O que temos nos Céus hoje é um extremar de posições entre o que nos dá segurança pessoal e o controlo externo, em mutação a que estamos sujeitos, entre o que é do foro íntimo e o que é do foro público, entre o sentimento do que é do nosso interesse e os limites e regras que não dominamos.  Isto acontece num quadro de transformação profunda das estruturas de vida, porque a Lua Cheia em Caranguejo não só se opõe ao Sol, Saturno e Plutão conjuntos em Capricórnio como sofre um eclipse penumbral que amplia a consciência de tudo o que está estagnado, ou é tóxico ou desadequado à evolução e nos força, a nível pessoal e colectivo, a  eliminar essas condicionantes para estar livre para criar novas bases de segurança e desenvolvimento.

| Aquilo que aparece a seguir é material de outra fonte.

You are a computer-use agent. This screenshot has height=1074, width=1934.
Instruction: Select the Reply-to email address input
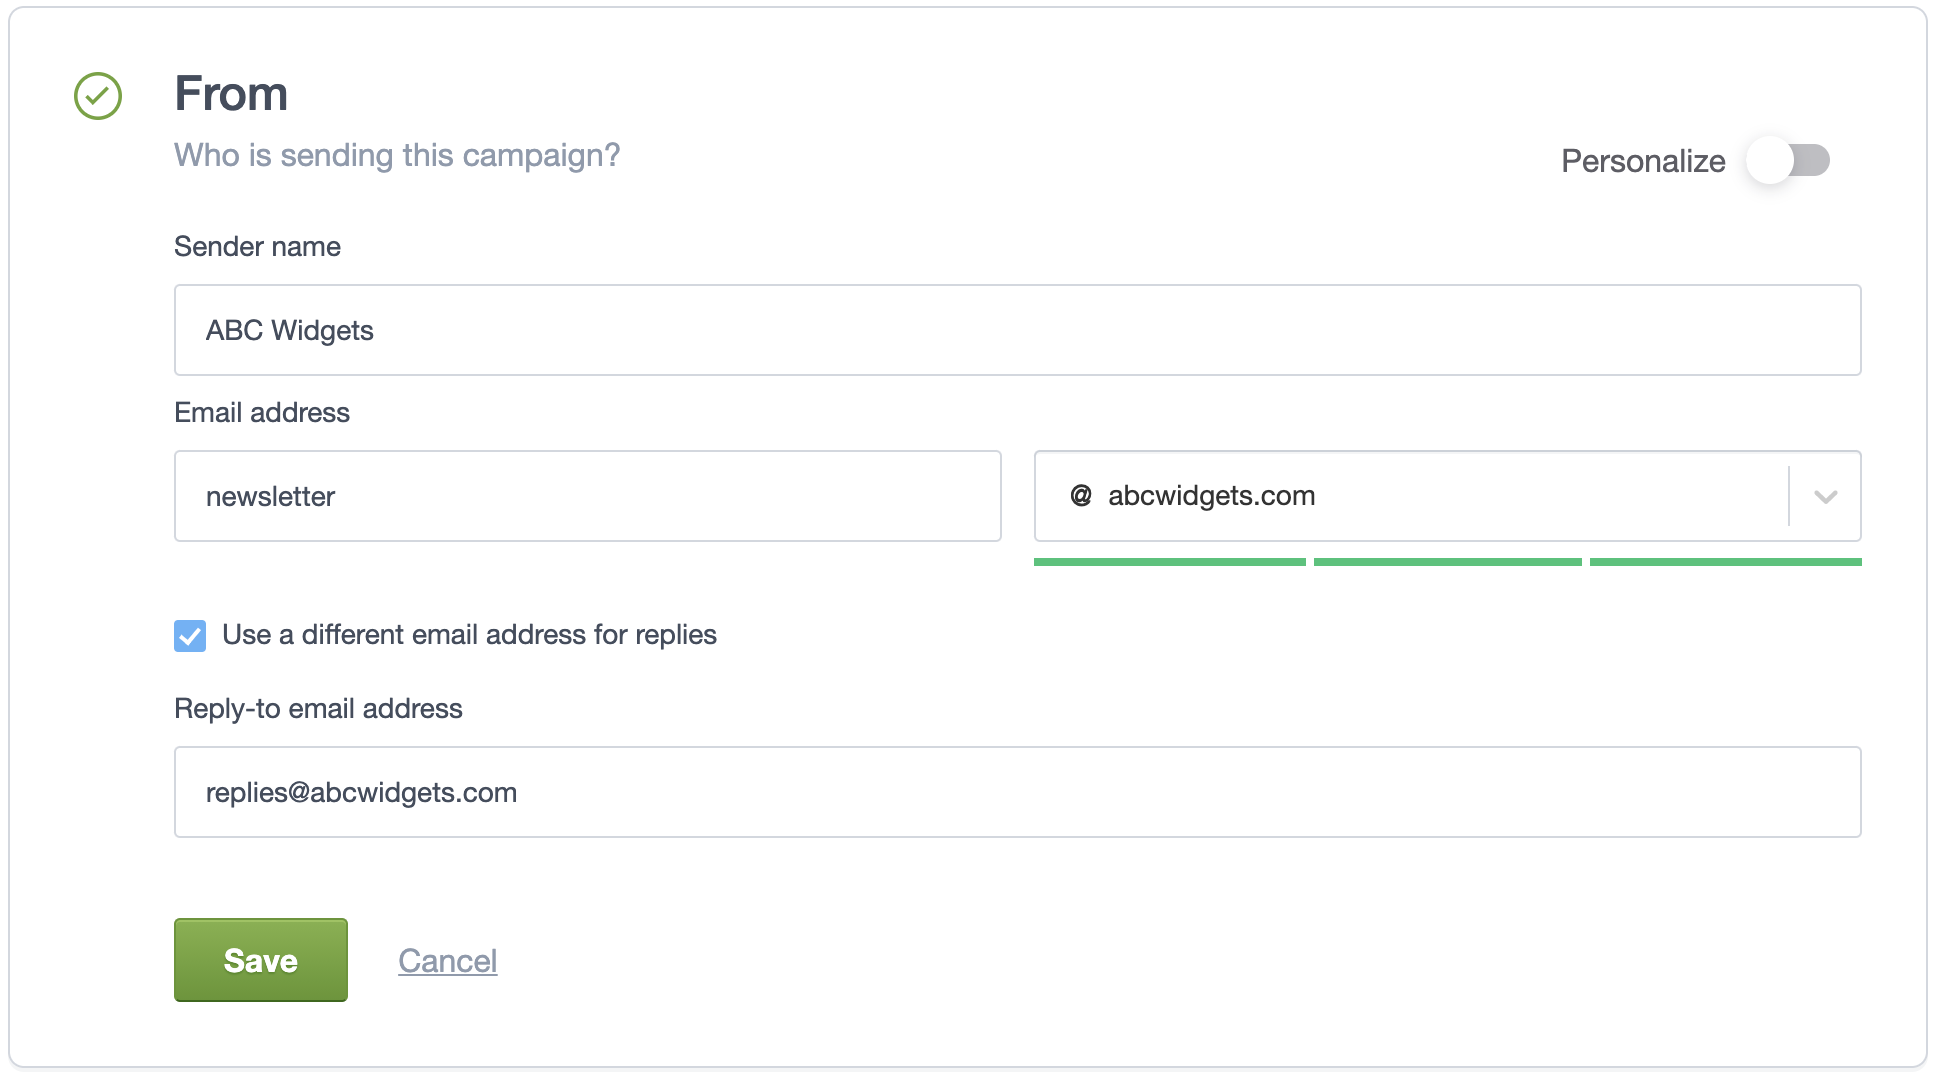(x=1017, y=792)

Há como uma guerra entre o passado e o futuro e é possível sentirmo-nos ameaçados pela força destas energias que não controlamos e nos forçam a ir em direcções novas, mesmo sem que saibamos bem quais são. É um ano novo, uma década nova, uma era nova que se desenha e que temos de abraçar o melhor possível, na área de vida que corresponda à casa onde temos Capricórnio no horóscopo individual. Há outras forças radicais que se revelam hoje com a Urano estacionário em véspera de entrar directo em Touro, e Éris, o planetóide da discórdia, directo a 23 graus de Carneiro, em quadratura à Lua Cheia e á conjunção Sol, Saturno, Plutão.

São cenários de navegação díficil que exigem estarmos abertos às mudanças mas prontos a não responder de forma impulsiva. É um ciclo de cerca de 32/33 anos que se fecha e está nas nossas mãos fazer melhor desta vez.